L’Algérie a engagé une nouvelle étape dans sa stratégie de développement territorial, fondée sur une conviction désormais assumée au sommet de l’État : les politiques publiques ne se jugent plus dans les bureaux administratifs, mais sur le terrain, au contact direct des citoyens.
Dans cette dynamique, les walis sont appelés à jouer un rôle central dans la concrétisation des projets locaux, avec pour mission de suivre personnellement l’avancement des chantiers et de lever les blocages susceptibles de ralentir la réalisation des programmes inscrits au bénéfice de la population.
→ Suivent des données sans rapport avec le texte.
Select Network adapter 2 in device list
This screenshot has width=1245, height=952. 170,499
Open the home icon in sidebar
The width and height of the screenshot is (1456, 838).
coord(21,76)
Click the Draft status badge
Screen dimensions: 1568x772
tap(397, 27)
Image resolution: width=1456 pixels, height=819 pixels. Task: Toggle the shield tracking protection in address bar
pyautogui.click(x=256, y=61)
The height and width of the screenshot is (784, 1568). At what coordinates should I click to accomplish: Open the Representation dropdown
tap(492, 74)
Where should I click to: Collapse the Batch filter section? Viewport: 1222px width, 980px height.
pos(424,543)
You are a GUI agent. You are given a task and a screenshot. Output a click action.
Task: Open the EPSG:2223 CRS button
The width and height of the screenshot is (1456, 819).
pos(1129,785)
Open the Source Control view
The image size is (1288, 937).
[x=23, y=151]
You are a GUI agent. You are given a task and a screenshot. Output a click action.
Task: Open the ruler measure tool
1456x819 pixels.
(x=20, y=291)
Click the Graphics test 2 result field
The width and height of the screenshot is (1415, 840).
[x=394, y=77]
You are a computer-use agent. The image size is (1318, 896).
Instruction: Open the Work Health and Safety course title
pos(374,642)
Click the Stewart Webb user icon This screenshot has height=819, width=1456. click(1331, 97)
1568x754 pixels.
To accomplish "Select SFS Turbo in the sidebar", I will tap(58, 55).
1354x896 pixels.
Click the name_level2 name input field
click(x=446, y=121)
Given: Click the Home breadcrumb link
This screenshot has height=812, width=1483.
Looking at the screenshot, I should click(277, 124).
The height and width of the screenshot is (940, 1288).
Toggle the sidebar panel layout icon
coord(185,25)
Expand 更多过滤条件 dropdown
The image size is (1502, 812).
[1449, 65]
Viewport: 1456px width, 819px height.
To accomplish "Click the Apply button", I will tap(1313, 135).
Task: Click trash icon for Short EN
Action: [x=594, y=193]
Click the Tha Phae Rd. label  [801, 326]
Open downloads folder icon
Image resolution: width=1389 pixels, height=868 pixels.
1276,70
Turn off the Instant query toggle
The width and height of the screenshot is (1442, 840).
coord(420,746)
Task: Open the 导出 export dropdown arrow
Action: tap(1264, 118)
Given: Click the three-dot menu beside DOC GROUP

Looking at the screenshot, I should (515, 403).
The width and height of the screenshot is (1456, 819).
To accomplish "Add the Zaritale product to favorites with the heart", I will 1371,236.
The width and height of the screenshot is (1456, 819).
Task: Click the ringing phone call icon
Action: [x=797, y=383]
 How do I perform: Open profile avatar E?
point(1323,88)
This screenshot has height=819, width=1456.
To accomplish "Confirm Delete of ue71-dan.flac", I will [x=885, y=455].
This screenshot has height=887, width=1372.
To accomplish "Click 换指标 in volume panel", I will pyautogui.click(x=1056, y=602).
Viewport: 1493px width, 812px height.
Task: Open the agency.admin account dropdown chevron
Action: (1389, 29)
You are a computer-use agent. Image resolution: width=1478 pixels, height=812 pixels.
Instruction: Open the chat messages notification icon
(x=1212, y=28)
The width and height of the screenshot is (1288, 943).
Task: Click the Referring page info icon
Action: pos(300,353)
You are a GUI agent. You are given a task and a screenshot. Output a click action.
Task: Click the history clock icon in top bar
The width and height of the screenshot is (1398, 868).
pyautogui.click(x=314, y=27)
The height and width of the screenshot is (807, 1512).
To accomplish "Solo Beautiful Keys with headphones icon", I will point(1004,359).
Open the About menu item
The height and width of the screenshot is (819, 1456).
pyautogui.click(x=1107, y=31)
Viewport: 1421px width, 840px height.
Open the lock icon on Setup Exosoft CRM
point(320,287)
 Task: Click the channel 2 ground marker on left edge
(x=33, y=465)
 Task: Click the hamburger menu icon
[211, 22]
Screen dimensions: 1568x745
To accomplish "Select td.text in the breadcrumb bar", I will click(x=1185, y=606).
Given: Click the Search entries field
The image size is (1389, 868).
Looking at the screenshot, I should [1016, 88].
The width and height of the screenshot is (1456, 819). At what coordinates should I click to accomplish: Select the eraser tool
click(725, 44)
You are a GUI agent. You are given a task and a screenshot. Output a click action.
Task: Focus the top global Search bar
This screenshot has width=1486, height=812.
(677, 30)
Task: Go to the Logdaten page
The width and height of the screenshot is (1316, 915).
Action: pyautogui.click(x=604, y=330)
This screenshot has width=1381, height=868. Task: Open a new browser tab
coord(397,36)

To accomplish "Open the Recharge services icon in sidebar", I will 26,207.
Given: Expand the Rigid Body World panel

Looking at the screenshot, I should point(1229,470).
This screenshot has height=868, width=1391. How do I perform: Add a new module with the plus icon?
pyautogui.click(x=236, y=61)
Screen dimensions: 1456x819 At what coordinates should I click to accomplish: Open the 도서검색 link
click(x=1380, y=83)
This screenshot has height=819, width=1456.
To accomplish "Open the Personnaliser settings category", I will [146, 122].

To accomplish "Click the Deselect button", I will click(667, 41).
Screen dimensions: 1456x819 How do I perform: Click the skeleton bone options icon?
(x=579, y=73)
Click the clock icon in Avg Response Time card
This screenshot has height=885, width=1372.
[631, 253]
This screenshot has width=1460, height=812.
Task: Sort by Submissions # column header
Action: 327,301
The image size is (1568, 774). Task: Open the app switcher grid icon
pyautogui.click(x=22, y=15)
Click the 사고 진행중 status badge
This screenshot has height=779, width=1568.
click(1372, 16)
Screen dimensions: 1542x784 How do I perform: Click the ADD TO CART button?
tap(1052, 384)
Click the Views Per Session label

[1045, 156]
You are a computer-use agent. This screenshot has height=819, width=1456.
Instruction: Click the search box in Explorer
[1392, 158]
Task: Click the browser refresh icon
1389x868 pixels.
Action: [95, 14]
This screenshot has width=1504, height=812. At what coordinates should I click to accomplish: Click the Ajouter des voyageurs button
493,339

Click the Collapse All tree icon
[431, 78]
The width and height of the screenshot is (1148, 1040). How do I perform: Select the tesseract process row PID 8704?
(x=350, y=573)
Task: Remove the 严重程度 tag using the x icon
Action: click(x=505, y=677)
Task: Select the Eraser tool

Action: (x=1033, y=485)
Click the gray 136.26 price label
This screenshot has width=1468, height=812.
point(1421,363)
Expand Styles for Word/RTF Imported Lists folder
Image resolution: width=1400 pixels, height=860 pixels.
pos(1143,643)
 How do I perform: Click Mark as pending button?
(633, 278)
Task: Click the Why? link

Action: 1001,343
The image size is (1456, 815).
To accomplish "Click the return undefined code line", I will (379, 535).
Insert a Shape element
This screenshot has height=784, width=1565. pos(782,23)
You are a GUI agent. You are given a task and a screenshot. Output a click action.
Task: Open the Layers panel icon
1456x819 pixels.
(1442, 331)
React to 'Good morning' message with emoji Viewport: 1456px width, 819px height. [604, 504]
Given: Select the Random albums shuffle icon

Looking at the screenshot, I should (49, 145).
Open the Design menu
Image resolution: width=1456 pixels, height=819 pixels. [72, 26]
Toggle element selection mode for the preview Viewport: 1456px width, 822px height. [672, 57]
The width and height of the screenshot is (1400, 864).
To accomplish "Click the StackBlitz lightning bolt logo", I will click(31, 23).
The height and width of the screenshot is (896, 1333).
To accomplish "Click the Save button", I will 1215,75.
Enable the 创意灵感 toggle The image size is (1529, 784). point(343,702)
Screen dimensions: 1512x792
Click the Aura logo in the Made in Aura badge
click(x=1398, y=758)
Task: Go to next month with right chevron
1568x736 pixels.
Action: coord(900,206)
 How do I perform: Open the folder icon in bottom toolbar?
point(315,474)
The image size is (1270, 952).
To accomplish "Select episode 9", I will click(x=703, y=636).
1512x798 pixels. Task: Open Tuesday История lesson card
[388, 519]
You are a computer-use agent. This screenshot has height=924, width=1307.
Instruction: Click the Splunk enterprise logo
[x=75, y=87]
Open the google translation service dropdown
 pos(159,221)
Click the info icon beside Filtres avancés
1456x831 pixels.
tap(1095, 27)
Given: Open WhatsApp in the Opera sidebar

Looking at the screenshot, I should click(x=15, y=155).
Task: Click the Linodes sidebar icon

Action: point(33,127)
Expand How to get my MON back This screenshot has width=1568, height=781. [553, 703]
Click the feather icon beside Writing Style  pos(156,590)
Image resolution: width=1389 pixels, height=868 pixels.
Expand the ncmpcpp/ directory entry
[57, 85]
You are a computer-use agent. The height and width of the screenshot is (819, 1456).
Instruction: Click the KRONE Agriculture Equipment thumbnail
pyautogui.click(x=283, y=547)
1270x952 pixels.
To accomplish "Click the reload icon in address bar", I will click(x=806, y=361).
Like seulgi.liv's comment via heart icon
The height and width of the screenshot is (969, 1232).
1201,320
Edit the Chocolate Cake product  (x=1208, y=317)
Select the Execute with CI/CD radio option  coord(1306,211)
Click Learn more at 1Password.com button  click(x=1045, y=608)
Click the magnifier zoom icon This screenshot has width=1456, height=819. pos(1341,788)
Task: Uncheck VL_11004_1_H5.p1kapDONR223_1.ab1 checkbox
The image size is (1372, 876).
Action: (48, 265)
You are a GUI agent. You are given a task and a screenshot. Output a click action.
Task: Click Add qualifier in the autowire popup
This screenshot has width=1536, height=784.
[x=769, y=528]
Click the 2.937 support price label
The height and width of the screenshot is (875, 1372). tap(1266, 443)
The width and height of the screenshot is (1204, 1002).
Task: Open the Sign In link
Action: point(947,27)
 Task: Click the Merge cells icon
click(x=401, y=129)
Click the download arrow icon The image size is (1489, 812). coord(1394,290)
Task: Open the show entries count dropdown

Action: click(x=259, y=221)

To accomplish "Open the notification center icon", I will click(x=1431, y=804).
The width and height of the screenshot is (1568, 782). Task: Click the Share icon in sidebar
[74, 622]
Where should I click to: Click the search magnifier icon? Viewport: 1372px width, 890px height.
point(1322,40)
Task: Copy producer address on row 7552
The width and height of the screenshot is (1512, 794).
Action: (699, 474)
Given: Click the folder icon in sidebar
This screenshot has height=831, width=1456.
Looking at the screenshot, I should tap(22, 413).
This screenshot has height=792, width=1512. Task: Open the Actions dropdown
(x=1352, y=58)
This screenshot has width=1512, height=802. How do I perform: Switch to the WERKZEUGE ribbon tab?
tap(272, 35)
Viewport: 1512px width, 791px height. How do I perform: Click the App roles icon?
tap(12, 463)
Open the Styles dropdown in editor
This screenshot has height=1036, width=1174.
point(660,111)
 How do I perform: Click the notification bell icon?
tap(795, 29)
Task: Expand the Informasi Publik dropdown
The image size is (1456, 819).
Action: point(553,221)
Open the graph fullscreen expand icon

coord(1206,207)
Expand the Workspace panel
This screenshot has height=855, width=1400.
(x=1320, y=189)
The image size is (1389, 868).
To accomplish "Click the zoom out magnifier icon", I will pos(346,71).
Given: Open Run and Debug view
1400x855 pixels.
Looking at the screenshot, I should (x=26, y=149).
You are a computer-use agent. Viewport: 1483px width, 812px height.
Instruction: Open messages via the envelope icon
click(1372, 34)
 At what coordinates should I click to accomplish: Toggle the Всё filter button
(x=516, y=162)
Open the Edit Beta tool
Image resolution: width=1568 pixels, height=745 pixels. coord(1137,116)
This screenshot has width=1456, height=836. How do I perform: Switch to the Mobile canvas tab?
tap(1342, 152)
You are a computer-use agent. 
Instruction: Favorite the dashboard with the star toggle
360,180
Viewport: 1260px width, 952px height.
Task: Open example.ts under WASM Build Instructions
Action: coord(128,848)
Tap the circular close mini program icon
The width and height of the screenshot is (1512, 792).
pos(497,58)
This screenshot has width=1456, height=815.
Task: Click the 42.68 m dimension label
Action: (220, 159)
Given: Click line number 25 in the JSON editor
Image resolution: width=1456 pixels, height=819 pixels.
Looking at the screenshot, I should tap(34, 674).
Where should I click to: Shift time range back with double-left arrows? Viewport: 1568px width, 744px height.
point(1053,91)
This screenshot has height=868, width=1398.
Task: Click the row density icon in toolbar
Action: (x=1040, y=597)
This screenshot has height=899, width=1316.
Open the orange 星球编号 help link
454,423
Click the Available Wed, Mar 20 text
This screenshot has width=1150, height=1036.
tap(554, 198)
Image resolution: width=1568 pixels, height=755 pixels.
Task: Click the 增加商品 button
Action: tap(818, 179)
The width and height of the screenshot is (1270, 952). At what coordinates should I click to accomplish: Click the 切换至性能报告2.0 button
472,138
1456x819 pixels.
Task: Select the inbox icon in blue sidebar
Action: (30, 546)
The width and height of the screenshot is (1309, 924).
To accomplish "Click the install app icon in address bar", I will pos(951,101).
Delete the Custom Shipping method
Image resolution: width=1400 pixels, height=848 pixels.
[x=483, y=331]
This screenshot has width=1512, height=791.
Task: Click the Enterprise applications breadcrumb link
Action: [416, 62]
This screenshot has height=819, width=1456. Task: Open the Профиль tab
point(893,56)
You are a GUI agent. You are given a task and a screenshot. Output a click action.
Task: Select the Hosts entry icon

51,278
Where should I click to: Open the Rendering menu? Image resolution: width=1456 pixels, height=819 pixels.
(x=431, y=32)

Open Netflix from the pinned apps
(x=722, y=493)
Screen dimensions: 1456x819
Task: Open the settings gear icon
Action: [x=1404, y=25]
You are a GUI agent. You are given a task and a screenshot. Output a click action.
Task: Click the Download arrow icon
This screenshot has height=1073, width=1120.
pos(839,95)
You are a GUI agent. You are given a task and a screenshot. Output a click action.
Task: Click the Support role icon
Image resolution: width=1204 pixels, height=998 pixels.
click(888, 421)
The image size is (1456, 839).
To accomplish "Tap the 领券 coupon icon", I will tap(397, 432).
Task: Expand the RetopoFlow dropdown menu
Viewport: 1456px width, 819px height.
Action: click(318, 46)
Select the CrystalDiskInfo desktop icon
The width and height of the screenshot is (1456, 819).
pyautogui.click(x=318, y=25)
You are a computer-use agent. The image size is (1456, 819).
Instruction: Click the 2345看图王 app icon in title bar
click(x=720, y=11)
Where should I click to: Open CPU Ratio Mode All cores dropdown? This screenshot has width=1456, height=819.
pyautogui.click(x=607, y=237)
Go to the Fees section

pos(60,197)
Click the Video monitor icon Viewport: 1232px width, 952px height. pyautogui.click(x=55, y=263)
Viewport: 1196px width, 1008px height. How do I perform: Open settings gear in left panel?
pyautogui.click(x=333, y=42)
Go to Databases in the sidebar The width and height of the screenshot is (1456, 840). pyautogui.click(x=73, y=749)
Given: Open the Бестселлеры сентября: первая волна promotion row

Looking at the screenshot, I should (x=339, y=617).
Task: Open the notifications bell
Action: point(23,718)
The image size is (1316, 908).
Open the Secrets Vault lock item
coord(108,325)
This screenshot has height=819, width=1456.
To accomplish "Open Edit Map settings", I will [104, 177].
Cette orientation, impulsée par le ministère de l’Intérieur, des Collectivités locales et des Transports, traduit une volonté politique de rapprocher davantage l’administration des préoccupations quotidiennes des habitants.
Les responsables locaux sont désormais tenus de multiplier les sorties de terrain, d’évaluer les besoins réels des communes et de s’assurer que les projets engagés répondent effectivement aux attentes des citoyens, notamment dans les régions enclavées et les zones éloignées des grands centres urbains.
L’enjeu est considérable.
Avec une enveloppe financière historique consacrée au développement local, l’Algérie entend réduire les disparités territoriales qui persistent encore entre certaines régions du pays.
L’objectif affiché consiste à garantir un accès équitable aux infrastructures de base et aux services essentiels, qu’il s’agisse des réseaux routiers, de l’alimentation en eau potable, de l’assainissement, du gaz naturel, des établissements scolaires ou encore des structures de santé.
Dans cette nouvelle configuration, le wali ne se limite plus à une fonction purement administrative.
Il devient un véritable chef d’orchestre chargé de coordonner l’ensemble des intervenants, de superviser les délais de réalisation et d’assurer le suivi permanent des opérations sur le terrain.
Cette évolution du rôle des représentants de l’État traduit une volonté d’efficacité et de réactivité face aux attentes croissantes de la population.
Les autorités publiques misent particulièrement sur la rapidité d’exécution des projets afin d’apporter des réponses concrètes aux préoccupations sociales.
Dans plusieurs wilayas, les programmes de désenclavement connaissent une accélération notable grâce à l’ouverture de nouvelles routes et à la modernisation des infrastructures de transport.
Ces opérations permettent d’améliorer la mobilité des habitants, de faciliter l’accès aux services publics et de soutenir les activités économiques locales.
L’éducation et la santé figurent également parmi les priorités nationales.
La livraison de nouveaux établissements scolaires dans certaines communes rurales contribue à améliorer les conditions de scolarisation et à réduire les difficultés rencontrées par les élèves vivant dans les zones éloignées.
De leur côté, les centres de soins de proximité renforcent l’accès aux prestations sanitaires et limitent les déplacements parfois longs et coûteux des habitants vers les grandes villes.
Parallèlement, la question de l’eau s’impose comme l’un des dossiers stratégiques majeurs des prochaines années.
Face aux effets du changement climatique et au stress hydrique qui touche de nombreuses régions du monde, l’Algérie a choisi de renforcer considérablement ses capacités de dessalement d’eau de mer.
Cette orientation constitue aujourd’hui un pilier fondamental de la sécurité hydrique nationale.
Grâce aux nouvelles stations mises en service, le dessalement assure désormais une part importante de l’alimentation en eau potable du pays.
Cette stratégie vise à sécuriser durablement les besoins des populations tout en réduisant la pression sur les ressources conventionnelles.
Les régions du Sud bénéficient également de programmes spécifiques à travers des stations de déminéralisation et des unités mobiles destinées à garantir l’approvisionnement des zones éloignées.
Le programme des zones d’ombre demeure, lui aussi, l’un des symboles les plus marquants de cette politique de rééquilibrage territorial.
Des milliers de localités ont bénéficié d’opérations de rattrapage touchant aux infrastructures de base et à l’amélioration du cadre de vie.
Ces projets traduisent une volonté de mettre fin aux inégalités territoriales et de renforcer la cohésion nationale.
À travers cette mobilisation générale, les pouvoirs publics cherchent avant tout à restaurer la confiance entre l’administration et le citoyen.
La réussite de cette démarche dépend désormais de la capacité des responsables locaux à maintenir un suivi rigoureux des projets et à inscrire leur action dans une logique de résultats visibles et durables.
Car aujourd’hui plus que jamais, le développement se mesure à l’impact concret ressenti par les citoyens dans leur quotidien.